* [Materials provided]:
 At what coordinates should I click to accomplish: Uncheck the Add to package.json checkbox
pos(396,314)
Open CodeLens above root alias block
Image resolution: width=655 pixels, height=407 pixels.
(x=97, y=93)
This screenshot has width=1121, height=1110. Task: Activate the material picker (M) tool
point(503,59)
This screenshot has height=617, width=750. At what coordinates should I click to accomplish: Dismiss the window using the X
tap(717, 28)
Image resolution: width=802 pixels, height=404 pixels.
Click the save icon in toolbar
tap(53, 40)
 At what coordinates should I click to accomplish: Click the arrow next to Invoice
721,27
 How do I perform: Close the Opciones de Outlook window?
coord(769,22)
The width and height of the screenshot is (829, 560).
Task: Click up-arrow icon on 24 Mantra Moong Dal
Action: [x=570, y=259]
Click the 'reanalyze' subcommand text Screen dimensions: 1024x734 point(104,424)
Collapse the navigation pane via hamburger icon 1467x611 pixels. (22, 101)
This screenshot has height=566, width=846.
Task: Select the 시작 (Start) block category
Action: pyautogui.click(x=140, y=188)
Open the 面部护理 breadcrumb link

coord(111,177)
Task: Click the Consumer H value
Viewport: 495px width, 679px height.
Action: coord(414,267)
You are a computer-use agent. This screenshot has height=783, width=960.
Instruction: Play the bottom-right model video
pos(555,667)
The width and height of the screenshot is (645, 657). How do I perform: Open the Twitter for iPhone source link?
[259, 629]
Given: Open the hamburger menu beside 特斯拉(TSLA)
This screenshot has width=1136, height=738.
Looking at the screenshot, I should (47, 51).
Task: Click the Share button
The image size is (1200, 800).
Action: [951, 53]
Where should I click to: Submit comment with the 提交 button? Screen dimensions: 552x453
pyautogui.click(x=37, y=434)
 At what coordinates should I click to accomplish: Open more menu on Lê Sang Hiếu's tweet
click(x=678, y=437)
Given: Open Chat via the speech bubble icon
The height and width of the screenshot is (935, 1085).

* [Instructions for the task]: Only lines that include "Given" belong in the answer; return them from the entries above.

* [Output]:
Given: Open the hamburger menu beside 特斯拉(TSLA)
Given: Open Chat via the speech bubble icon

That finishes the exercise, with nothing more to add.